出典:FP技能検定3級 学科試験(2025年5月公表分) 問31 分野:ライフプランニングと資金計画 / ライフプランニングの考え方・手法
Aさんの可処分所得(年間)の金額は、下記の〈資料〉によれば、( )である。
〈資料〉Aさんの年間収入等
給与収入
: 800万円(給与所得 : 610万円)
所得税・住民税 : 60万円
社会保険料 : 100万円
生命保険料 : 10万円
  • ア:450万円
  • イ:630万円
  • ウ:640万円
FP(ファイナンシャルプランナー)
解説

この問題では、可処分所得の計算方法が問われています。

可処分所得とは、年収から所得税・住民税、社会保険料などを差し引いた、自由に使える手取り収入のことです。

資料より、給与収入は800万円、所得税・住民税は60万円、社会保険料は100万円です。
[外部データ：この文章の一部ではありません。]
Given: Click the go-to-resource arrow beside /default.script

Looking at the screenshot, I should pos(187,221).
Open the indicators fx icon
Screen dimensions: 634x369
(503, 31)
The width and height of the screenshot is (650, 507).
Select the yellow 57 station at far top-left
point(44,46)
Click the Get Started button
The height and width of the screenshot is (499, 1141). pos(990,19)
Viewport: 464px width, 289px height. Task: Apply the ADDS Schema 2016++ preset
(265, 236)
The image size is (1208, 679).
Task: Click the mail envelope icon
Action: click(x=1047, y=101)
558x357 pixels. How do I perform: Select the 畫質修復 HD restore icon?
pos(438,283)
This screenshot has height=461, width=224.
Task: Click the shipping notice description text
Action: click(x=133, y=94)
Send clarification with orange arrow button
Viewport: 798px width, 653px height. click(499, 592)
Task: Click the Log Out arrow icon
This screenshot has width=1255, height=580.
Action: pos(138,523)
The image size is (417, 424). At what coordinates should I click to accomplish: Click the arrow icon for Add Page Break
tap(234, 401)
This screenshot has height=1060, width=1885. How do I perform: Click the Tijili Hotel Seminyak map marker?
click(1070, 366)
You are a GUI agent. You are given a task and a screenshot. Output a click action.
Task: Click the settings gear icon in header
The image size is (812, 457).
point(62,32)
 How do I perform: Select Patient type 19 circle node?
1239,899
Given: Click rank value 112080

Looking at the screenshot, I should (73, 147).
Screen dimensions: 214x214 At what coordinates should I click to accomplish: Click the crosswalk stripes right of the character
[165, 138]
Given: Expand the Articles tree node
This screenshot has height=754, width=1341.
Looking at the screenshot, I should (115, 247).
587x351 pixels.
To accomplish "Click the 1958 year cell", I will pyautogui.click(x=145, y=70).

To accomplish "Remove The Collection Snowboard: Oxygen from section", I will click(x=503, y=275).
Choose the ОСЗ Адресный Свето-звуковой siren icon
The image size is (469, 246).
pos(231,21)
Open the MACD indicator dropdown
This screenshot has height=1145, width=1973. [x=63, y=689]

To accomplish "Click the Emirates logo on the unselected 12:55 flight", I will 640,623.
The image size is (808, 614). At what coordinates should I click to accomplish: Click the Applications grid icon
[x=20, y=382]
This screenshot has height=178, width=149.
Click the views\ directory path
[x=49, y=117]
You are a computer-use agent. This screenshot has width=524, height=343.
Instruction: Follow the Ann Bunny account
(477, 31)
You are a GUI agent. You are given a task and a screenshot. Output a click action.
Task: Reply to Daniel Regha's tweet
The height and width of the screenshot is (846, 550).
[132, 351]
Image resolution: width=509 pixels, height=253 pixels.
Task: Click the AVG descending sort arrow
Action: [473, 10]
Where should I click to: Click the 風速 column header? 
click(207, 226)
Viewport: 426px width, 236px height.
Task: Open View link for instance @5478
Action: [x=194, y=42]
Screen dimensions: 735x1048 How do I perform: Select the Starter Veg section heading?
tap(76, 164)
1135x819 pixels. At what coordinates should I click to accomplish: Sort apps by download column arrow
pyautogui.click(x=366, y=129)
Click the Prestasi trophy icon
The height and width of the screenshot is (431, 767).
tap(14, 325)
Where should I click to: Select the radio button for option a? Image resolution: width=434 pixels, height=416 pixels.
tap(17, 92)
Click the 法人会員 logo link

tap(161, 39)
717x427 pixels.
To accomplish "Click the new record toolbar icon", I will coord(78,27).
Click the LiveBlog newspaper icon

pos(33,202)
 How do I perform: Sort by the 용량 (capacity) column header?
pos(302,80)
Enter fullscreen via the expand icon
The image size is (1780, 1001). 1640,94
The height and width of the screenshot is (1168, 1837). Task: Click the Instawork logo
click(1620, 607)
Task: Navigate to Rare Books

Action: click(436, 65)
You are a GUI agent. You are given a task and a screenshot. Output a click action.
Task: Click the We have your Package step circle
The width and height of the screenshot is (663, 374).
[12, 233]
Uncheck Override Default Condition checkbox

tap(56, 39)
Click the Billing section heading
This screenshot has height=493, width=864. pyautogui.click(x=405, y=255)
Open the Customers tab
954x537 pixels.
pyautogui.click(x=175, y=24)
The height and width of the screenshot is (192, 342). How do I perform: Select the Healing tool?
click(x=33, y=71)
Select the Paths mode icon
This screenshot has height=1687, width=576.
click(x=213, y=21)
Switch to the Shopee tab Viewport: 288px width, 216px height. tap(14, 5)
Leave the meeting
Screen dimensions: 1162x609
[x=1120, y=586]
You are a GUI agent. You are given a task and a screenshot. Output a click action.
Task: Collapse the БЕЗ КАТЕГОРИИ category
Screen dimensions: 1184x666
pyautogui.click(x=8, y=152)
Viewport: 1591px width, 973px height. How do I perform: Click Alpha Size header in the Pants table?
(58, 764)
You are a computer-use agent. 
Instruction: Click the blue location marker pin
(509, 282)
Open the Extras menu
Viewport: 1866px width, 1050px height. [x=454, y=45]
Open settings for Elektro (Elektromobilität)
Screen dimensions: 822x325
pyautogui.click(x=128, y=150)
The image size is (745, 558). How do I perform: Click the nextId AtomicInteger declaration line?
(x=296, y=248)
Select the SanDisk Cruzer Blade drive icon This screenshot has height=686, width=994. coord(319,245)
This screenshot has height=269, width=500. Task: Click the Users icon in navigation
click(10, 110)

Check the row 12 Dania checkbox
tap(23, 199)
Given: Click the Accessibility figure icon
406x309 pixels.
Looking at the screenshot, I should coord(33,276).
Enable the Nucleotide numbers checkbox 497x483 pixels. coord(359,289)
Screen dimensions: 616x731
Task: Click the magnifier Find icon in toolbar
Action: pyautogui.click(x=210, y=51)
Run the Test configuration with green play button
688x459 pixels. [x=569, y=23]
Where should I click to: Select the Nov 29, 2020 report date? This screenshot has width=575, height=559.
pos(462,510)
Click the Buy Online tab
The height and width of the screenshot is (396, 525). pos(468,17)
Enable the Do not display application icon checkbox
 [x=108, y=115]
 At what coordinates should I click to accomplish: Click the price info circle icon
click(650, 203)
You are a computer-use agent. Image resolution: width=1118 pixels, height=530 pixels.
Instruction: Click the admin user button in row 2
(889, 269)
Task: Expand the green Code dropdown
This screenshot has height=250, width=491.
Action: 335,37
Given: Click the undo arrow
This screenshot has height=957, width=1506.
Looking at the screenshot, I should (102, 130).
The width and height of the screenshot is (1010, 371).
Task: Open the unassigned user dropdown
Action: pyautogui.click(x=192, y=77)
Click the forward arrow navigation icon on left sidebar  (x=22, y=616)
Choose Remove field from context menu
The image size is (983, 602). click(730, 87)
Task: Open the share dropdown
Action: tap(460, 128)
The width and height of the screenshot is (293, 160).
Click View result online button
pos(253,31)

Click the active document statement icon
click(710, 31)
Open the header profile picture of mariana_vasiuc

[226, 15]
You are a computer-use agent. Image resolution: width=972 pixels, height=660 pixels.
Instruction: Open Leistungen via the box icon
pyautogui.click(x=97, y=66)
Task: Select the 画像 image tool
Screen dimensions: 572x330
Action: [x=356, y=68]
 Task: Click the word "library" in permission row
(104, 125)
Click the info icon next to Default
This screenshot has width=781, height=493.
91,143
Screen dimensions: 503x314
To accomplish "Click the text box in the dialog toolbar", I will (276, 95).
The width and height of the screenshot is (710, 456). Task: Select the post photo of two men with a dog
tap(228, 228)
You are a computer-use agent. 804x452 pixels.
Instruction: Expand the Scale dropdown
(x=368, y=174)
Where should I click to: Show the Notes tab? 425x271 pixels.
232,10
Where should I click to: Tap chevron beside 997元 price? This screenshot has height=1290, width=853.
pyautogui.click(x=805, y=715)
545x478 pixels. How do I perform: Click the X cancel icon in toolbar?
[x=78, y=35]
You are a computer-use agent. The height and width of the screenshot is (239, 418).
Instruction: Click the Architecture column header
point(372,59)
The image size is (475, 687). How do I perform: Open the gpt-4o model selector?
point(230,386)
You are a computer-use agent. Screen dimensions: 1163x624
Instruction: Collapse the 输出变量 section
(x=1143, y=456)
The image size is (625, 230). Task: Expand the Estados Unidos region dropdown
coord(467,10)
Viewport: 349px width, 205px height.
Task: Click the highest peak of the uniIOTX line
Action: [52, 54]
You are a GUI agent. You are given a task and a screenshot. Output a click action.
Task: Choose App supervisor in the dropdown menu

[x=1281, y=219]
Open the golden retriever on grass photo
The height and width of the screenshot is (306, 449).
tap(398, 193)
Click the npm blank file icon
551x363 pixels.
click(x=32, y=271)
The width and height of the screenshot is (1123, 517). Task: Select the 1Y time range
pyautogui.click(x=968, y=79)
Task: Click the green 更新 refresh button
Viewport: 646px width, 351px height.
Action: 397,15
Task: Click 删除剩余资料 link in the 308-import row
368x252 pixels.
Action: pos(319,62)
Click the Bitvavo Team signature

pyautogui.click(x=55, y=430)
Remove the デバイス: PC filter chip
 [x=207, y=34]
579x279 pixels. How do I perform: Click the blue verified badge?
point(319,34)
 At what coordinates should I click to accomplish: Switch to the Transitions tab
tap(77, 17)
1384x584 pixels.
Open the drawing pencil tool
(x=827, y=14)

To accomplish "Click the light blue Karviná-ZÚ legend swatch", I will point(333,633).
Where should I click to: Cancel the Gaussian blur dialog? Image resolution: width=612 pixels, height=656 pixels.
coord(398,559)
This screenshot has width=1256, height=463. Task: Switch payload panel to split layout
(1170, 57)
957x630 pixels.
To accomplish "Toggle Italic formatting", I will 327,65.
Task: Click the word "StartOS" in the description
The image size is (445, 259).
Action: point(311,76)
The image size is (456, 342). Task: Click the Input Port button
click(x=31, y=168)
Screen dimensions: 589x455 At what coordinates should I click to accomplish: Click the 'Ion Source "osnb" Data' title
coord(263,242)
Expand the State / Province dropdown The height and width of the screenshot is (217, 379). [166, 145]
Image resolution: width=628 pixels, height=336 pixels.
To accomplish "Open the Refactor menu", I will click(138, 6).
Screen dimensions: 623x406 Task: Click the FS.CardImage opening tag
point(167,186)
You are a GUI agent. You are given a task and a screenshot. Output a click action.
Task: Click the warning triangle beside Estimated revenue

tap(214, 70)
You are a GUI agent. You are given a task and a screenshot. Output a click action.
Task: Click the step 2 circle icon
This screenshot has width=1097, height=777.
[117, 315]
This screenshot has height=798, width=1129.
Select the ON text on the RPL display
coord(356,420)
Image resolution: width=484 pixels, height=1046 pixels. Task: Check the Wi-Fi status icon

計算式は、800万円 - 60万円 - 100万円 = 640万円となります。なお、生命保険料は本人が任意で支払う支出であり、可処分所得の計算では差し引きません。

したがって、が適切です。

❌他選択肢が誤りの理由
ア:450万円
⇒給与所得610万円から所得税・住民税60万円と社会保険料100万円を差し引いた金額です。可処分所得は給与所得ではなく、給与収入をもとに計算します。
イ:630万円
⇒給与収入800万円から所得税・住民税60万円、社会保険料100万円、生命保険料10万円を差し引いた金額です。生命保険料は可処分所得の計算では差し引きません。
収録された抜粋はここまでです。